I should endeavor to draw Mwenda’s attention and indeed that of our readers, to the fact that there is no country in the history of development economics that achieved development without their governments taking an active role in settings the fundamentals for growth right.

Even in western countries such as Britain; the forerunner of industrial revolution, their governments then and now took an active role in reorganising markets. The Speenhamland system for instance was implemented against the support of Speenhamland law with the underlying goal of reallocating land in way that enhanced agricultural productivity which was needed to give drive and momentum to industrial expansion.

We can point to recent examples from China where the government of China has been lauded for taking a cautionary approach in implementing economic and structural reforms that unlocked its potential. China’s approach is at odds with the prescription of Washington Consensus that many African countries implemented and have continued to implement without question.
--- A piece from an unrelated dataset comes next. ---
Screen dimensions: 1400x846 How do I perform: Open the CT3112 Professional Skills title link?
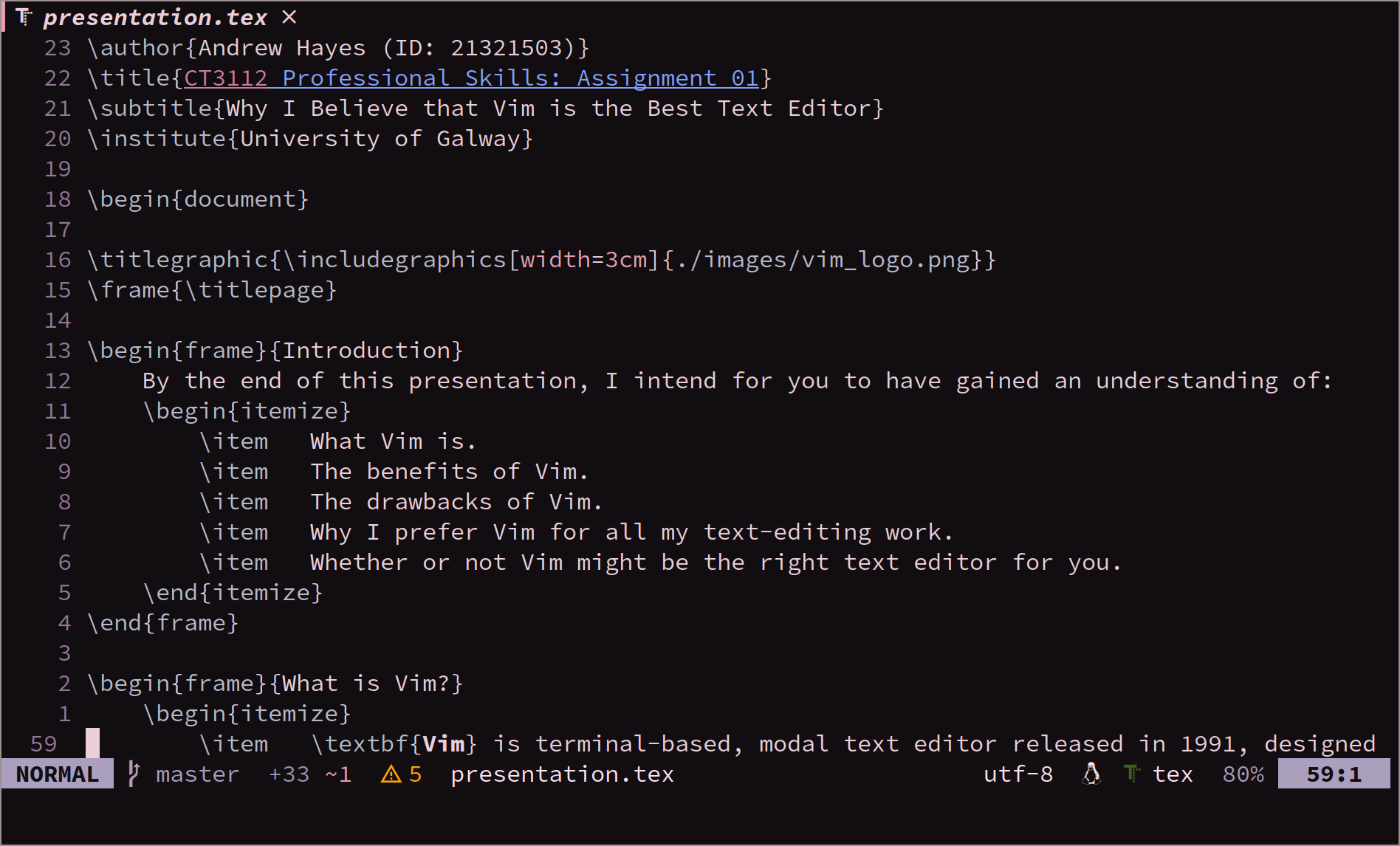[471, 78]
It accounts for much of China’s impressive growth in the last three decades that have lifted millions of Chinese out of poverty.

In 1997-98 when Asia’s financial crisis ominously threatened to decimate their financial system, you will recall that Hong Kong and a few other East Asian countries took an active role in restricting capital flows, a move that attenuated a lot of speculative tendencies from global markets traders whose actions were eroding the financial health of their economies.

The examples are inexhaustible, but  if the clearest instances of the failures of free trade and its accompanying policy cousins that we can adequately relate to, it is in the almost one decade of no growth (1980-90) that most Latin American countries endure in rebuilding their economies that painfully suffered from the debt crisis of 1980s.

Subsequent crises such as 1995 Russian crisis, 1997-98 Asian crisis, and more recently 2008 financial crisis didactically expand the catalogue of the outcomes of free market doctrine. One thing that has strongly characterised these crises is their emerging as a consequence of unsuspecting adoption of neoliberal market policies encapsulated in the “Washington consensus”.

So in lambasting the fair trade, Mwenda either deliberately or inadvertently provoked the resurgence of old debate concerning how much governments should intervene in markets and what kind of role they should play. This is critical in poor countries where governments have suffered a very bad publicity and have ceased to see any reasonable purposes they can serve in allocation of resources.

We can be critical, abuse, and even feel indignant about our governments, but their lack of fortitude in institutional quality and performance in generating the right, context-specific policies will undoubtedly leave us susceptible to exploitation by a private sector whose sole motive is wholly self-interest. The private sector won’t necessarily generate efficiency outcomes like equitable and sustainable income distribution, political stability, and so forth.

I therefore think neither free trade nor fair trade will solve our problems. I still believe we need to strengthen our governments so that they can dispense their national obligations beginning with the most fundamental; quality education and health, and ensuring fair system of allocation of the means of production such as land and capital. Rwanda offers a very good example of what a strong government can achieve in terms of setting the foundation of growth and development right.